U.S. Army vetronics experts have declared a common family of rugged vehicle-mount computers from the Leonardo DRS Land Electronics business unit in Melbourne, Fla., to be standard equipment on the Joint Light Tactical Vehicle (JLTV) for the Army and U.S. Marine Corps.
Oshkosh Defense JLTV (Picture source: USMC)
Officials of the Army Contracting Command-Detroit Arsenal in Warren, Mich., announced a $14.5 million order to JLTV maker Oshkosh Defense to make the Leonardo DRS Mounted Family of Computer Systems (MFoCS) II part of the JLTV's baseline configuration. The MFoCS II consists of dismountable tablet computers, platform-computing servers, docking stations, interconnecting cables, installation kits, and three sizes of ruggedized sunlight-readable, touch-screen display units. This family of rugged vetronics computers is for more than 40 types of ground vehicles and weapons.
A baseline configuration describes the standard version of a military weapons system like the JLTV, and helps describe how and when the system will be upgraded or otherwise change.
The MFoCS II family of systems supports fielding and upgrades of the Army's Joint Battle Command-Platform (JBC-P) and features systems upgrades, cybersecurity, and multi-touch displays. The MFoCS II rugged computers family also has performance enhancements of its computing server as the Army continues to improve the JBC-P systems for tactical situational awareness, global blue force tracking, and in-transit visibility logistics tracking.
A critical component of the MFoCS II system is the cyber-hardening technology inside the hardware called Edge-Assured that ensures that commanders are operating protected and trusted computing systems.
MFoCS II also retains components from the first-generation MFoCS, including a dismountable tablet, an expandable rugged computer, and 12-, 15-, and 17-inch sunlight-readable rugged displays with multi-touch functionality.
MFoCS integrates the Army's Force XXI Battle Command Brigade-and-Below (FBCB2) and JBC-P capabilities into a common computing system.
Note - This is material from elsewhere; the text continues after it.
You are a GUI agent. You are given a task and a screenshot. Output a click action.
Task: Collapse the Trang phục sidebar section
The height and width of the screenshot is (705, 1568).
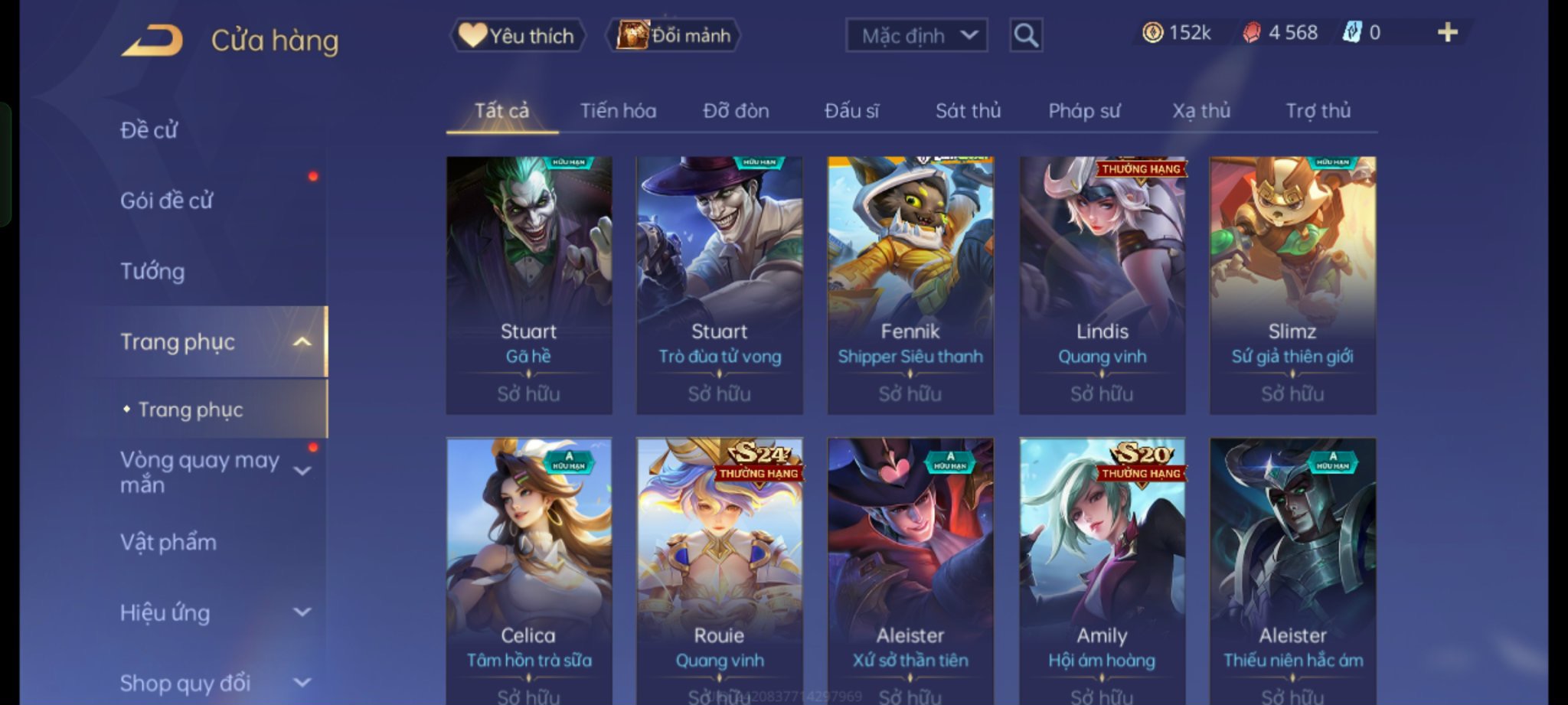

It supports situational awareness, command and control, and maneuver capability with next-generation rugged computers and displays at several different configurable levels. Systems include ruggedized tablets, processors, keyboards, removable solid-state disks, displays, and cabling.
JBC-P consists of ultra-rugged computers, software, and Suite B encryption security that enables warfighters to send and receive friendly force position location. JBC-P essentially is a follow-on to, or advanced component of, the Army's FBCB2 program, and is interoperable with the current FBCB2 Blue Force Tracking (BFT) system. The FBCB2 provides battlefield situational awareness to enable fast, well-informed decisions. The JBC-P is expected to enhance FBCB2 performance, and reduce the risk of fratricide.
MFoCS II complies with the Army's Vehicular Integration for C4ISR/EW Interoperability (VICTORY) standards initiative. The Army awarded the original MFoCS contract to DRS in 2013 in a potential $455 million deal. The contract called for DRS to build a variety of vehicle-mounted command, control, communications, computers, intelligence, surveillance, and reconnaissance (C4ISR) equipment.
The foundational element of the MFoCS program is the rugged tablet that warfighters can mount in combat vehicles, as well as disconnect the tablets and continue using them while operating on foot. This enables warfighters in vehicles to share what they are seeing on their screens with warfighters operating on foot. Battlefield commanders can work on a tablet in a combat vehicle, and then take the computer into a command post and dock it.
On this order Oshkosh will do the work in Oshkosh, Wis., and should be finished by June 2021.